Exercise instructions: Both the line below containing "Image resolution: width=1920" and the line containing "Close the default.conf.template", along with every line between them, should be repeated exactly; no other line belongs in the answer.

Data for this exercise:
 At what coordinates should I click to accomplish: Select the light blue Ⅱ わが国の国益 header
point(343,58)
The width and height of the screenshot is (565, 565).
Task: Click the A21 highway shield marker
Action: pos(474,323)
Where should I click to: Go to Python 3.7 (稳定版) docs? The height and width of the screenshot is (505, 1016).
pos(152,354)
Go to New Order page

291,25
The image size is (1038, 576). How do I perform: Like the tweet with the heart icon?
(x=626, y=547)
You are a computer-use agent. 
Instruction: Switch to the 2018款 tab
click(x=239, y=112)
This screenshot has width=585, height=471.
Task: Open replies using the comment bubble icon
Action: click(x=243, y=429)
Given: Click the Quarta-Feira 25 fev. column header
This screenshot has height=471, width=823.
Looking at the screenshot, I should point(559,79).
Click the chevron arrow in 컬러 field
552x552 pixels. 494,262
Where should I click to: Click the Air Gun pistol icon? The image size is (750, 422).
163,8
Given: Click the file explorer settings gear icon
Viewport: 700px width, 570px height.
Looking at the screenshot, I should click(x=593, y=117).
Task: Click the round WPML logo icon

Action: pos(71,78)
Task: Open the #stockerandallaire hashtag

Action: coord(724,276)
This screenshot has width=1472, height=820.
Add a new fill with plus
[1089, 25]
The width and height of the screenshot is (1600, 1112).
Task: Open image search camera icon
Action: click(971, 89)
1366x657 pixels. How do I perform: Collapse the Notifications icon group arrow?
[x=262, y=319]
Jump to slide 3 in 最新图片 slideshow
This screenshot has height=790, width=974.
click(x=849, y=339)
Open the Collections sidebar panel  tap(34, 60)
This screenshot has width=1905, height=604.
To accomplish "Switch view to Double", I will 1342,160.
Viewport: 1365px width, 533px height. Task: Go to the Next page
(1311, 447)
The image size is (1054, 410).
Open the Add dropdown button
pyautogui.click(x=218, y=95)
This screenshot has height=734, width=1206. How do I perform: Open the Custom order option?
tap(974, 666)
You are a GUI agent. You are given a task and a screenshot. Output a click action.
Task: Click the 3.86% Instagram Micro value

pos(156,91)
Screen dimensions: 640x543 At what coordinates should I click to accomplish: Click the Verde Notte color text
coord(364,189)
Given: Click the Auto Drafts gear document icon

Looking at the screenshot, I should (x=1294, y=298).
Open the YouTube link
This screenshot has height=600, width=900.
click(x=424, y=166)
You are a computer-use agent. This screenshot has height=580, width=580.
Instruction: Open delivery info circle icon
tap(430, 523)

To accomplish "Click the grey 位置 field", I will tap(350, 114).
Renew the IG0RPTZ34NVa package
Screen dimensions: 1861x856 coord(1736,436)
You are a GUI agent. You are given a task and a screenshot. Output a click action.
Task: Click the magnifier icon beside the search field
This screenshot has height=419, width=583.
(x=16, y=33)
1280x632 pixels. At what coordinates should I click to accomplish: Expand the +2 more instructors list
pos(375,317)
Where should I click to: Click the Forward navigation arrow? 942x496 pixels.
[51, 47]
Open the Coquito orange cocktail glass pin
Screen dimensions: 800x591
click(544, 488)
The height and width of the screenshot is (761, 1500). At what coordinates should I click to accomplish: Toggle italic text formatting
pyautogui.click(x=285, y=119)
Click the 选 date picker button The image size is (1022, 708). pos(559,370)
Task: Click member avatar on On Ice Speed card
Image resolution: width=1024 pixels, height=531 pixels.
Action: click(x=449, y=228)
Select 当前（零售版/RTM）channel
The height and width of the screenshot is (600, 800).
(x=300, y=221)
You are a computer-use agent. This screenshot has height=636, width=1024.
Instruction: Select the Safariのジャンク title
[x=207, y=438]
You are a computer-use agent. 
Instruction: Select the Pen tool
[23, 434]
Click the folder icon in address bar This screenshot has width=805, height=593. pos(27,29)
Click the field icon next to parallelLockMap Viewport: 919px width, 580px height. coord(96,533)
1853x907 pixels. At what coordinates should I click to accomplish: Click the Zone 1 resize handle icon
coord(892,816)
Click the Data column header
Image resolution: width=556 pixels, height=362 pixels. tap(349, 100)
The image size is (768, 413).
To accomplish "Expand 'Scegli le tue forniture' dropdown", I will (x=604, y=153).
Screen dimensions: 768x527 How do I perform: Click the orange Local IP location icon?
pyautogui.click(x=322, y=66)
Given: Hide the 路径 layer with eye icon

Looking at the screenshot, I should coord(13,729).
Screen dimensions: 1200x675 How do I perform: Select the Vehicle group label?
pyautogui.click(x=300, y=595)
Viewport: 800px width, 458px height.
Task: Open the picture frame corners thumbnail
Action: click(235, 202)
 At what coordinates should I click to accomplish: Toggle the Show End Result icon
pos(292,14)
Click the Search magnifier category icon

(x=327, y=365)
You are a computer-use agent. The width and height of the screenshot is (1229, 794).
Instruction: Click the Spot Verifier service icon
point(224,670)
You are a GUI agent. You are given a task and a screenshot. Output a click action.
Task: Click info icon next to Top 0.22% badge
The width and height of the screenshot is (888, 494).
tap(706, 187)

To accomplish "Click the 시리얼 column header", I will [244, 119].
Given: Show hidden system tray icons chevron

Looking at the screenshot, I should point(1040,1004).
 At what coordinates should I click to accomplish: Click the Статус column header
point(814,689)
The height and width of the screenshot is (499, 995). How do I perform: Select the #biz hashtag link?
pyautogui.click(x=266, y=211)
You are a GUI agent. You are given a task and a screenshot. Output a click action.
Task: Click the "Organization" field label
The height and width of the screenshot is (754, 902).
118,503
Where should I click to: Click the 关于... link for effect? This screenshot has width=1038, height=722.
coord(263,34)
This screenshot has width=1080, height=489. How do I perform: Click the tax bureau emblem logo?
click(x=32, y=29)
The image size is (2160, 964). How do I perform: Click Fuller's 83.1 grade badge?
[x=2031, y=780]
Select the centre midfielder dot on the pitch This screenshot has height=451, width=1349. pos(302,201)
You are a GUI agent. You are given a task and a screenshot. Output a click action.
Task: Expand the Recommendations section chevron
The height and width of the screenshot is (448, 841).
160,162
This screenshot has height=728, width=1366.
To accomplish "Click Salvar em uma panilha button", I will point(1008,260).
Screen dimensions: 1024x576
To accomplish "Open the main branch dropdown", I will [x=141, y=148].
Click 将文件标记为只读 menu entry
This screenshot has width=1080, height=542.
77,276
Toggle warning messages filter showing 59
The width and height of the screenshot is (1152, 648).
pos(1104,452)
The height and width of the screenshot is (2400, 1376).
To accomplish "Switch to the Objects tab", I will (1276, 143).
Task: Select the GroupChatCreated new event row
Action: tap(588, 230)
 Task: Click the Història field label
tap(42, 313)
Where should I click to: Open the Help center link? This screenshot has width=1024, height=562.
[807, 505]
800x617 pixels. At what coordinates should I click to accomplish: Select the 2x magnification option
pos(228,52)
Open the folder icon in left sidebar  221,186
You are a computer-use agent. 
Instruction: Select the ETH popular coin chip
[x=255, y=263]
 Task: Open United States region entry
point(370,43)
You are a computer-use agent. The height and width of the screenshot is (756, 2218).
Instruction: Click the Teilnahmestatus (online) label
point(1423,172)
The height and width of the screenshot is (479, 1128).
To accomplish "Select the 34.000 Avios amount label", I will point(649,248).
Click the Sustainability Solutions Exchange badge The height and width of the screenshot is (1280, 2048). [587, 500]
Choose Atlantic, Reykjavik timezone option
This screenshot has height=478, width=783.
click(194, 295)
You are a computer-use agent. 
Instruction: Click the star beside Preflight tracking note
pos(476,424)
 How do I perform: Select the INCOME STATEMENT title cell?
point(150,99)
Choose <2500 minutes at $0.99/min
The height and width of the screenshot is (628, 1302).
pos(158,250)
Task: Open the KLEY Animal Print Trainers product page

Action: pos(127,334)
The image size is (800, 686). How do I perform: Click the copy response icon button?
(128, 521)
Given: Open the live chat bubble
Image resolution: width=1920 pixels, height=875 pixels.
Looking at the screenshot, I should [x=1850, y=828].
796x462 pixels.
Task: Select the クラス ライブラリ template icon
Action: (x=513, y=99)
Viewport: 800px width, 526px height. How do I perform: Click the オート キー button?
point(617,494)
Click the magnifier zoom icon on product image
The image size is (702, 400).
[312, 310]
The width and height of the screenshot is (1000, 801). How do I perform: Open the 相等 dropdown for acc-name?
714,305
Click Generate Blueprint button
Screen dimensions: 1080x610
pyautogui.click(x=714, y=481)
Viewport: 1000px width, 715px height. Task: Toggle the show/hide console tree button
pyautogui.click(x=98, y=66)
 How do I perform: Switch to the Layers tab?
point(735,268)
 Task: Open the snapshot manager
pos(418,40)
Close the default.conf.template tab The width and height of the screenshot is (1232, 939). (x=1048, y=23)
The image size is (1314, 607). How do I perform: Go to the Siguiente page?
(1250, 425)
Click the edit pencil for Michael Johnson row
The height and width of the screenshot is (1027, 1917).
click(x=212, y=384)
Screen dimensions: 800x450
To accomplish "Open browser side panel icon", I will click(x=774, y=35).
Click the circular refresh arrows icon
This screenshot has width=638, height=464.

Result:
Image resolution: width=1920 pixels, height=875 pixels.
Looking at the screenshot, I should [x=1850, y=828].
796x462 pixels.
Task: Select the クラス ライブラリ template icon
Action: (x=513, y=99)
Viewport: 800px width, 526px height. How do I perform: Click the オート キー button?
point(617,494)
Click the magnifier zoom icon on product image
The image size is (702, 400).
[312, 310]
The width and height of the screenshot is (1000, 801). How do I perform: Open the 相等 dropdown for acc-name?
714,305
Click Generate Blueprint button
Screen dimensions: 1080x610
pyautogui.click(x=714, y=481)
Viewport: 1000px width, 715px height. Task: Toggle the show/hide console tree button
pyautogui.click(x=98, y=66)
 How do I perform: Switch to the Layers tab?
point(735,268)
 Task: Open the snapshot manager
pos(418,40)
Close the default.conf.template tab The width and height of the screenshot is (1232, 939). (x=1048, y=23)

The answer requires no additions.